Thursday, June 01, 2006
Hazel not really on the Wavelength
Hazel, hopes to 'tap into' the well springs of activism in local communities where often women have taken the initiative, but when such activity often occurs in reaction to government failure I'm not sure this attempt to wean back the women who have flooded behind the old Etonian will prove all that successful. She wonders if Labour really means business about being in government: do we merely 'take over from tired Tories' or do we have a "governing gene" in our DNA'? Political geneticists might be more likely to isolate such an elusive item if Labour ministers had not displayed such incompetence in recent months. It is very difficult to defend our party when the ground under our feet is freely eroded by gaffes galore at the likes of the Home Office, Defra, Health Department, and, most recently, the Treasury over tax credits.
The business of ministers is surely to oversee civil servants to ensure they do their jobs properly and to sort things out when they fail.
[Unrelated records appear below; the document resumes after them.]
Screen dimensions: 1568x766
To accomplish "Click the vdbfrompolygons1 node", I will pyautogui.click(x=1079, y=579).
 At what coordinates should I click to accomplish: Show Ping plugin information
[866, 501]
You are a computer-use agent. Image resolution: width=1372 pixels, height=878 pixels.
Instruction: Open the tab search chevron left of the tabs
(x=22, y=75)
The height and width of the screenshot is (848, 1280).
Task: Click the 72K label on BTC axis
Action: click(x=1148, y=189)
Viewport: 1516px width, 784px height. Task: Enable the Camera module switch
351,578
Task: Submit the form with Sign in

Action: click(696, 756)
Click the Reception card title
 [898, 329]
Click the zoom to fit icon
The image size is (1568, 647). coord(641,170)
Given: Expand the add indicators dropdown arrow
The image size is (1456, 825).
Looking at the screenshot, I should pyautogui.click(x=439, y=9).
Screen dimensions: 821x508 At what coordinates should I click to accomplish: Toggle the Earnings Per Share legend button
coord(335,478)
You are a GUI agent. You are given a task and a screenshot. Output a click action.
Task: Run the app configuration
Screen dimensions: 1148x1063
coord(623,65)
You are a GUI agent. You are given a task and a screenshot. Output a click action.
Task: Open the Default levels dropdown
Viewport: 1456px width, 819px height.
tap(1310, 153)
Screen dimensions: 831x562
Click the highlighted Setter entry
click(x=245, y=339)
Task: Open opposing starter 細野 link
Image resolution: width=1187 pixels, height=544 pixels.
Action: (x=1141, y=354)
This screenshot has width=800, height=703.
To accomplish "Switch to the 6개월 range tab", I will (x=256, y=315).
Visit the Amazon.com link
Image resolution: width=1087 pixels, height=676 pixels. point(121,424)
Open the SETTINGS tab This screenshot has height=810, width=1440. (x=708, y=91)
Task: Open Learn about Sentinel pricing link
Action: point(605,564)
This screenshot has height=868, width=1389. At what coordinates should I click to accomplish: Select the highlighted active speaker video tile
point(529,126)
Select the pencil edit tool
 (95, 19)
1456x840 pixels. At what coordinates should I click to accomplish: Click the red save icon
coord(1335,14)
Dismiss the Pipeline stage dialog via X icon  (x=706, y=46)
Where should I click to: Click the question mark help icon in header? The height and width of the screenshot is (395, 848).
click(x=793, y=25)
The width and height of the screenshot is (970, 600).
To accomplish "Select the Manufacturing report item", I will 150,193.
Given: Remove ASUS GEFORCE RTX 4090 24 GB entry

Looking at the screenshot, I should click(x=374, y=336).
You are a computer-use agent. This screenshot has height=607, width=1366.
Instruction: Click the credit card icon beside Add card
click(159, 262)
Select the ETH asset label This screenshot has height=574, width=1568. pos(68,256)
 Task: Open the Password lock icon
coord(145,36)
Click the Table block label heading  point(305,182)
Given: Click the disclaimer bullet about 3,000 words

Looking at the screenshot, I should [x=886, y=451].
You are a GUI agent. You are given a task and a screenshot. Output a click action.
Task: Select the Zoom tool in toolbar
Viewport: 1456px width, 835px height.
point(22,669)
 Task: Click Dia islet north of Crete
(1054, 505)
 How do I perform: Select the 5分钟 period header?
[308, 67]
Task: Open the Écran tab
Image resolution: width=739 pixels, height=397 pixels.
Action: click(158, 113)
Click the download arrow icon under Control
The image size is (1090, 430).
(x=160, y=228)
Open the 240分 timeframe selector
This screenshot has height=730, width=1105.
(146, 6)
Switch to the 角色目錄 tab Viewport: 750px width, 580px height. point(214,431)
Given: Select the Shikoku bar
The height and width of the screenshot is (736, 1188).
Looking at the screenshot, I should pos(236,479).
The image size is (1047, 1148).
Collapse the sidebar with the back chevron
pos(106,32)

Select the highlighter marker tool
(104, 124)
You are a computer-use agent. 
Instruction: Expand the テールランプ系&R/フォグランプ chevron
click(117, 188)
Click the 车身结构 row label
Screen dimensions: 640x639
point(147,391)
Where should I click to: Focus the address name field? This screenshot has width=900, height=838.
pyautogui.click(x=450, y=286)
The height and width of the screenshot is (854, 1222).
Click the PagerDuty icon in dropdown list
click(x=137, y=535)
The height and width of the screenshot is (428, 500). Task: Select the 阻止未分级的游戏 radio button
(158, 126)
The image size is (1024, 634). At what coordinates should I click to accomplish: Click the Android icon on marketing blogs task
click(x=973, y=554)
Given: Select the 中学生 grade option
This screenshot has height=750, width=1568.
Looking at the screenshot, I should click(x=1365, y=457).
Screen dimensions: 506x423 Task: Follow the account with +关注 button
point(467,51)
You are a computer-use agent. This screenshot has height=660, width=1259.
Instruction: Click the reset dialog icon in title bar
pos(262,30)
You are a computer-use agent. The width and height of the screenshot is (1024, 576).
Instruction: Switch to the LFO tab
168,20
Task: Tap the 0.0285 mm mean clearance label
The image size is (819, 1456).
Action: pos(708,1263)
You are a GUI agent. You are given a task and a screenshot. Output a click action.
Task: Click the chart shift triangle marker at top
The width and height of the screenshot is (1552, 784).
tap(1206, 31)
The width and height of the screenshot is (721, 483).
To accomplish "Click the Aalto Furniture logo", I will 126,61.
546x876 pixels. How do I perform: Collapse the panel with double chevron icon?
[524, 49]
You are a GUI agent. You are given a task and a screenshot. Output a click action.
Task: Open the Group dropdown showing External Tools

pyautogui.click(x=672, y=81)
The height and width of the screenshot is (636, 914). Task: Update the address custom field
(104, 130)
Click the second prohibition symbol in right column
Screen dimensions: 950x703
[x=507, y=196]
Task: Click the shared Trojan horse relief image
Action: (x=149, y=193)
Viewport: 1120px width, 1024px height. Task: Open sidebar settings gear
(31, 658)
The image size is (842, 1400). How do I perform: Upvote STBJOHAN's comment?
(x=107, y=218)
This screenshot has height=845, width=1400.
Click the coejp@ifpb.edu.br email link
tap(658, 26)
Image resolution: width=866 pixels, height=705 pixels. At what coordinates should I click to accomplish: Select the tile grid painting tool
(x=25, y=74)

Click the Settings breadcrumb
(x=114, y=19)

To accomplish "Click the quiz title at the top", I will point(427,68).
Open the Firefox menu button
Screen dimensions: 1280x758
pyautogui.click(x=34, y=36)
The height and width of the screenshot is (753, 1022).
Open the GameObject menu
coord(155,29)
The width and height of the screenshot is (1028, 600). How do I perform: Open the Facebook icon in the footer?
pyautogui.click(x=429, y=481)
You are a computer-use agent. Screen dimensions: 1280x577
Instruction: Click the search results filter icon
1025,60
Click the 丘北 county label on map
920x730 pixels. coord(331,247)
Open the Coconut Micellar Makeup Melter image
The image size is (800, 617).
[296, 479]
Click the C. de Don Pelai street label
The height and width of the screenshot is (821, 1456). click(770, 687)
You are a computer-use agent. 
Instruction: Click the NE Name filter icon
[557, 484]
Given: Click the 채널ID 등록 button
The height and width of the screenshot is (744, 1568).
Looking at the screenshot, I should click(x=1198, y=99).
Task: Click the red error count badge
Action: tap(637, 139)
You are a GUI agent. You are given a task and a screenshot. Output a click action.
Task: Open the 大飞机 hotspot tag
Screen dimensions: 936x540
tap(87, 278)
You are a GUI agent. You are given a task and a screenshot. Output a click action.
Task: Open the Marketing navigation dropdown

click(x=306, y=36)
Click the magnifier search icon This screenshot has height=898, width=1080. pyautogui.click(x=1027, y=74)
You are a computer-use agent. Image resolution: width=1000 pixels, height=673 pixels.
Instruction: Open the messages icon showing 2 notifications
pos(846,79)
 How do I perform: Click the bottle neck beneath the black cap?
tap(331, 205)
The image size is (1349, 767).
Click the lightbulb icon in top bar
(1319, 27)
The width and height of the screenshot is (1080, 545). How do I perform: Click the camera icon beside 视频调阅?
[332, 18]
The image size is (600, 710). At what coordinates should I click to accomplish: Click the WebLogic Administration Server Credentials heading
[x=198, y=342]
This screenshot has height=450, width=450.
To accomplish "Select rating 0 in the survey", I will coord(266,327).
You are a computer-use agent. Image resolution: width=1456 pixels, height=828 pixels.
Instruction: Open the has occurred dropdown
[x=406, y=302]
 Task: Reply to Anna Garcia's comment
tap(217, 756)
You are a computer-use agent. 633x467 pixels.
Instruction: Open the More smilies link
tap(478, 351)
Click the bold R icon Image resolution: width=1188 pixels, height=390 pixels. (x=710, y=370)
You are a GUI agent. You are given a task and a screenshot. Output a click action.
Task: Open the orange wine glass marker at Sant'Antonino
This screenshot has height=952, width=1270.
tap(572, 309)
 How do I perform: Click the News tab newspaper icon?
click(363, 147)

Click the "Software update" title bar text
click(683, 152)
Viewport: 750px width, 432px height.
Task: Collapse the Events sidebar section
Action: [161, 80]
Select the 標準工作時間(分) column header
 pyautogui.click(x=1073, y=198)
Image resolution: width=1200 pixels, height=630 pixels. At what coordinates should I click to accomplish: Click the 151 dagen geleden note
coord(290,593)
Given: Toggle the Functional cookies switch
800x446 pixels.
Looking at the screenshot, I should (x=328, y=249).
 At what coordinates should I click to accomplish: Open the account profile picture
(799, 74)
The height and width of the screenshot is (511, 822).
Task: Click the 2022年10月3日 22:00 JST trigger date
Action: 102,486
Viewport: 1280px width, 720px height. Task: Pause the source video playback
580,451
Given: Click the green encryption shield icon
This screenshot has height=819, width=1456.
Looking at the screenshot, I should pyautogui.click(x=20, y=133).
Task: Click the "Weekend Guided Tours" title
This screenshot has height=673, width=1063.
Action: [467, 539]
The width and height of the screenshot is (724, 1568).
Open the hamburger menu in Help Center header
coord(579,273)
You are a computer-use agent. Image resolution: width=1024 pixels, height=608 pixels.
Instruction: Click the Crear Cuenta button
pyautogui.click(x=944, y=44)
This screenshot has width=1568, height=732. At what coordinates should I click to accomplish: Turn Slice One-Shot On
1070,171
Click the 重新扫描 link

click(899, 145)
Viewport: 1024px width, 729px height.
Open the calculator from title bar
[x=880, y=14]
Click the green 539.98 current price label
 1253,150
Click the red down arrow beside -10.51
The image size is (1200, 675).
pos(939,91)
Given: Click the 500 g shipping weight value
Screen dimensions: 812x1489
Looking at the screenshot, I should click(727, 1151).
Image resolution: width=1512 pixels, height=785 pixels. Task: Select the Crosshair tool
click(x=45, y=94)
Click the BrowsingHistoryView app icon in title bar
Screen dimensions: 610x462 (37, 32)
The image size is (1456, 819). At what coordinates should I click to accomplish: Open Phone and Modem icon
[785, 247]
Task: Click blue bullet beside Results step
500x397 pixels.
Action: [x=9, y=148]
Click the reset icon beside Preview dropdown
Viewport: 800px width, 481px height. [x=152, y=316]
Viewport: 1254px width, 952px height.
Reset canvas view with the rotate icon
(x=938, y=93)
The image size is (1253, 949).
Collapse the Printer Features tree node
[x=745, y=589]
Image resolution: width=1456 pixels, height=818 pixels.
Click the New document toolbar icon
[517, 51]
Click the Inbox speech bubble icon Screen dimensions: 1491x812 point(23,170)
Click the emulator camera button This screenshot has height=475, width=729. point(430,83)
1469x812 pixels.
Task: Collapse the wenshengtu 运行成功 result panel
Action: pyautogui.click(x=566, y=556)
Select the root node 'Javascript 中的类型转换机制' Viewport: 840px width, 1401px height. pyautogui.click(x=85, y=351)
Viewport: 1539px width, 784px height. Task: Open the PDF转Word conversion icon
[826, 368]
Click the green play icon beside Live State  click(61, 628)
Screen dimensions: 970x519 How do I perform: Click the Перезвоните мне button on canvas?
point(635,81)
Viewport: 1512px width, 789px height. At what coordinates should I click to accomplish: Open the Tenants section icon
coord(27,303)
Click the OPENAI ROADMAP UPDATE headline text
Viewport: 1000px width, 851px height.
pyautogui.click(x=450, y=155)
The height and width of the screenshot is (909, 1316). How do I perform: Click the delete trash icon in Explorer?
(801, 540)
Previous Labour ministers, in the eras of Attlee and Wilson managed it, so why are the current lot not succeeding? The competence of civil servants has been questioned in many parts of the media, and perhaps this has something to do with the shortcomings, but whatever happened to the vaunted 'Rolls Royce' administrative machine about which retired ministers speak and write with awe and gratitude? And, whilst on this subject, where are the representatives of this fabled behemoth, both serving and retired, to defend its activities and traduced honour? Strangely, so far from them, I have observed a big fat nothing.
Until we start employing some people in Labour HQ who know something about real life then this self delsusion will continue.
Wilson's ministers were of course far more qualified and competent than the "current lot". The debacle now, in the Home Office and elsewhere, is therefore unsurprising.